# [WHAT IS BEING ASKED]
Only one stretch of the data below is wanted: the lines starting at the one with "Open the Quick" and ending at the one with "Given: Click the JOIN NOW button", both included, given again exactly.

# [EXERCISE MATERIALS]
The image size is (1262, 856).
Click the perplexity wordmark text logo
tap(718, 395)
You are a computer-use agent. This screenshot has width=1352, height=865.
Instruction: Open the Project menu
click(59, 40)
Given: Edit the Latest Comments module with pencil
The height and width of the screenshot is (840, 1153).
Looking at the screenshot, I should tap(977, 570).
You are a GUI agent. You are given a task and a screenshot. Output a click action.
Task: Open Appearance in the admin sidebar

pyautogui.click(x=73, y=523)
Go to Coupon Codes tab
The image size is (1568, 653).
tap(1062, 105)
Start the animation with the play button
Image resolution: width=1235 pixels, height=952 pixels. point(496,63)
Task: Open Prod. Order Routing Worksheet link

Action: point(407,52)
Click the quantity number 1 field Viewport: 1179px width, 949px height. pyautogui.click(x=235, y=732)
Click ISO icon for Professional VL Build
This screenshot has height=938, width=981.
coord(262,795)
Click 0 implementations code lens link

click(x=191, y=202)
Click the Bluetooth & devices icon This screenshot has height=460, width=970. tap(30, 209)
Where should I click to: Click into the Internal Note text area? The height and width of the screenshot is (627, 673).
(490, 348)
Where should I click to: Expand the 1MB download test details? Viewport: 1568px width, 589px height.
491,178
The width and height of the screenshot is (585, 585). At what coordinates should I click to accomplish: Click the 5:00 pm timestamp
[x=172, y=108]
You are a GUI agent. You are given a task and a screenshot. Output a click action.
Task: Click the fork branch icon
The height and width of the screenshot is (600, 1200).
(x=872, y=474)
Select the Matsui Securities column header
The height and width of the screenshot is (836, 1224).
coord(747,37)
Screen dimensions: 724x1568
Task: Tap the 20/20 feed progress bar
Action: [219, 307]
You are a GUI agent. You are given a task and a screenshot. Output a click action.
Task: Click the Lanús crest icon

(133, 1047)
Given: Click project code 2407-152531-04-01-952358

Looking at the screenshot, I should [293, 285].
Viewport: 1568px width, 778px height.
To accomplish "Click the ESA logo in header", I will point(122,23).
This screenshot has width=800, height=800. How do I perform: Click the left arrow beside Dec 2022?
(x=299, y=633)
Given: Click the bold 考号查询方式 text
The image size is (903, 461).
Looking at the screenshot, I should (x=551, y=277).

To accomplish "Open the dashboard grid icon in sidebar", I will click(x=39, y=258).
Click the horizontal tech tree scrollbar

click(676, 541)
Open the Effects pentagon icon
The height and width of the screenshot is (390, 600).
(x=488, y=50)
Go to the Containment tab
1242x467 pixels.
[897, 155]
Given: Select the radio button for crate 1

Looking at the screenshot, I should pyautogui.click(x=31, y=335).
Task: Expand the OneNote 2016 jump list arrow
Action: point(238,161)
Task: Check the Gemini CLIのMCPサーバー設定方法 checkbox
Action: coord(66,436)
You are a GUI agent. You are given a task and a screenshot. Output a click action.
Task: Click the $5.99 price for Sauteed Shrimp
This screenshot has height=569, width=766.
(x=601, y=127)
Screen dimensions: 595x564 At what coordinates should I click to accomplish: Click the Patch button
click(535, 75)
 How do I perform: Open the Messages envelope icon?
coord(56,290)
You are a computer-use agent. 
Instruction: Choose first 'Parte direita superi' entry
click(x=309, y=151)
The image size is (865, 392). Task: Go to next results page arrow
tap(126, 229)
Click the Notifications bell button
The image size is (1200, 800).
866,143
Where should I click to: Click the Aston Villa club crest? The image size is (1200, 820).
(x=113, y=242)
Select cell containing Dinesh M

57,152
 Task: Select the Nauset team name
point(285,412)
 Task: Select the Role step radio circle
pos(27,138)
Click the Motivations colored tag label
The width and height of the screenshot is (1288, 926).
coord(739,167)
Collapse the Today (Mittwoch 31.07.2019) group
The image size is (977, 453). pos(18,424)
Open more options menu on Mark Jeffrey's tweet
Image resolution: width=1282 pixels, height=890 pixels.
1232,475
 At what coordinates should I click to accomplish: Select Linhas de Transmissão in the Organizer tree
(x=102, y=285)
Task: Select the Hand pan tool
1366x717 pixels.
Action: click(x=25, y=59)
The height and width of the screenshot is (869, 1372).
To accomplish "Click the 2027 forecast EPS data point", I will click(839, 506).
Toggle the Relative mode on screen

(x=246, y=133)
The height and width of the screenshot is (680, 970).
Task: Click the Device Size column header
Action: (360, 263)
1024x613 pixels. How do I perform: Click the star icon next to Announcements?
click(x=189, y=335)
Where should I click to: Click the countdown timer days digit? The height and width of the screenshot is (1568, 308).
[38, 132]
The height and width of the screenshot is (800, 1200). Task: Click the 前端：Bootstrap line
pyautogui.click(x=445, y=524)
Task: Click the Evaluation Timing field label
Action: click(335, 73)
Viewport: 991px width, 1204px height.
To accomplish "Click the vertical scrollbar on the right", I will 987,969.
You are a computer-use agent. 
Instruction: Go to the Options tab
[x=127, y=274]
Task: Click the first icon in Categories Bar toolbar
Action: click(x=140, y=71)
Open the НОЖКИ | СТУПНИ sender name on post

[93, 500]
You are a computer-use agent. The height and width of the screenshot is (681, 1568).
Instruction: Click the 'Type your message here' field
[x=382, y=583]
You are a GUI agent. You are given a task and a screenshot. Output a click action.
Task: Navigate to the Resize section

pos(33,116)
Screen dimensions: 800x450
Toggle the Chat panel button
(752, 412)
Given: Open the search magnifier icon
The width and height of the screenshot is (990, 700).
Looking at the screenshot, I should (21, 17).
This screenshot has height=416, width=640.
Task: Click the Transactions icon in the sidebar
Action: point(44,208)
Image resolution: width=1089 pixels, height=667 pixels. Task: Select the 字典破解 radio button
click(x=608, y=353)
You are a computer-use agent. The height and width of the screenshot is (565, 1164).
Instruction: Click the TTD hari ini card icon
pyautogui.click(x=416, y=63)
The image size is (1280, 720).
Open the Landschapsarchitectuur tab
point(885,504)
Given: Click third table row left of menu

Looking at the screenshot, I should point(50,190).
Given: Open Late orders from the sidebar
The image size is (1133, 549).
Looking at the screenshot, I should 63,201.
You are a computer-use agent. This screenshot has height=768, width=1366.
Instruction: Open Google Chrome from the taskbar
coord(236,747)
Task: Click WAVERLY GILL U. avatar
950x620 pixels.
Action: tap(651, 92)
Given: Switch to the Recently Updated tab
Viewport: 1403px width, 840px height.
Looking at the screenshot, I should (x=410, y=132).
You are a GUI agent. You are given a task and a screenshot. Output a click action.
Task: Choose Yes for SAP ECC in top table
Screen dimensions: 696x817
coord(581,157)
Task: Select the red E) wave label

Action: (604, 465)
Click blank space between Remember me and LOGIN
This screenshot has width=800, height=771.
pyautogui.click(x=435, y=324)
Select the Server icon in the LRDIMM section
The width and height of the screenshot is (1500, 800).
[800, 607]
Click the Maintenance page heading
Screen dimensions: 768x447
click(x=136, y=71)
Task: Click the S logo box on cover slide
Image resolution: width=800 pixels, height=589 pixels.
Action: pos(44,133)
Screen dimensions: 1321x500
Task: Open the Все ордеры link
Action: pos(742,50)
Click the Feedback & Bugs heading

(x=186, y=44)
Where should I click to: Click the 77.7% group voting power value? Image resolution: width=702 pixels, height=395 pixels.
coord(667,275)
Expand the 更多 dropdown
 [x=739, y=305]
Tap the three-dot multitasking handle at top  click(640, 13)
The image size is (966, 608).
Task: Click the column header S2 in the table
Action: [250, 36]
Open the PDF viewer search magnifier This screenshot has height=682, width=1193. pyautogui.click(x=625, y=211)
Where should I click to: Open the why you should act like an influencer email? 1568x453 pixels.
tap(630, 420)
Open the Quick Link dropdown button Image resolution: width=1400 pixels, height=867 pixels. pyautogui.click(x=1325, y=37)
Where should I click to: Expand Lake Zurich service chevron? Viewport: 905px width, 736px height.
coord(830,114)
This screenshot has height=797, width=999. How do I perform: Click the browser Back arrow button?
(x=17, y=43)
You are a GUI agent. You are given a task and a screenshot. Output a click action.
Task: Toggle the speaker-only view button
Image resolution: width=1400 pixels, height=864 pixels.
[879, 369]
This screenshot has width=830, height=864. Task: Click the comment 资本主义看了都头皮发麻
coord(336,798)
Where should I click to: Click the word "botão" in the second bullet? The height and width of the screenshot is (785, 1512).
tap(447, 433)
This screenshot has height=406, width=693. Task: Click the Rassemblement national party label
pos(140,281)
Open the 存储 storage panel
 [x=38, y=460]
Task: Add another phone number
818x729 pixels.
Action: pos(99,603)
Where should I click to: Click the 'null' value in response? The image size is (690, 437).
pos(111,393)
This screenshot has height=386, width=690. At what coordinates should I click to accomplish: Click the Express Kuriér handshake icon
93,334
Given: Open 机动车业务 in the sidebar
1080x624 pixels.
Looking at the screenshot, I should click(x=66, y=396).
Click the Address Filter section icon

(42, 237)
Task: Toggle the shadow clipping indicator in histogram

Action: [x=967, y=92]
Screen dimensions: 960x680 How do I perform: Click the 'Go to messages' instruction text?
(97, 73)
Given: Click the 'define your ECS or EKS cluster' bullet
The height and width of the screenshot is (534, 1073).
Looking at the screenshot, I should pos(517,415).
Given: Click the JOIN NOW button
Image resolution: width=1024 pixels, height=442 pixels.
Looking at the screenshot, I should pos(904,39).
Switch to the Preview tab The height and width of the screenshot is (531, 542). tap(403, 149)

# [YOUR RESPONSE]
Open the Quick Link dropdown button Image resolution: width=1400 pixels, height=867 pixels. pyautogui.click(x=1325, y=37)
Where should I click to: Expand Lake Zurich service chevron? Viewport: 905px width, 736px height.
coord(830,114)
This screenshot has height=797, width=999. How do I perform: Click the browser Back arrow button?
(x=17, y=43)
You are a GUI agent. You are given a task and a screenshot. Output a click action.
Task: Toggle the speaker-only view button
Image resolution: width=1400 pixels, height=864 pixels.
[879, 369]
This screenshot has width=830, height=864. Task: Click the comment 资本主义看了都头皮发麻
coord(336,798)
Where should I click to: Click the word "botão" in the second bullet? The height and width of the screenshot is (785, 1512).
tap(447, 433)
This screenshot has height=406, width=693. Task: Click the Rassemblement national party label
pos(140,281)
Open the 存储 storage panel
 [x=38, y=460]
Task: Add another phone number
818x729 pixels.
Action: pos(99,603)
Where should I click to: Click the 'null' value in response? The image size is (690, 437).
pos(111,393)
This screenshot has height=386, width=690. At what coordinates should I click to accomplish: Click the Express Kuriér handshake icon
93,334
Given: Open 机动车业务 in the sidebar
1080x624 pixels.
Looking at the screenshot, I should click(x=66, y=396).
Click the Address Filter section icon

(42, 237)
Task: Toggle the shadow clipping indicator in histogram

Action: [x=967, y=92]
Screen dimensions: 960x680 How do I perform: Click the 'Go to messages' instruction text?
(97, 73)
Given: Click the 'define your ECS or EKS cluster' bullet
The height and width of the screenshot is (534, 1073).
Looking at the screenshot, I should pos(517,415).
Given: Click the JOIN NOW button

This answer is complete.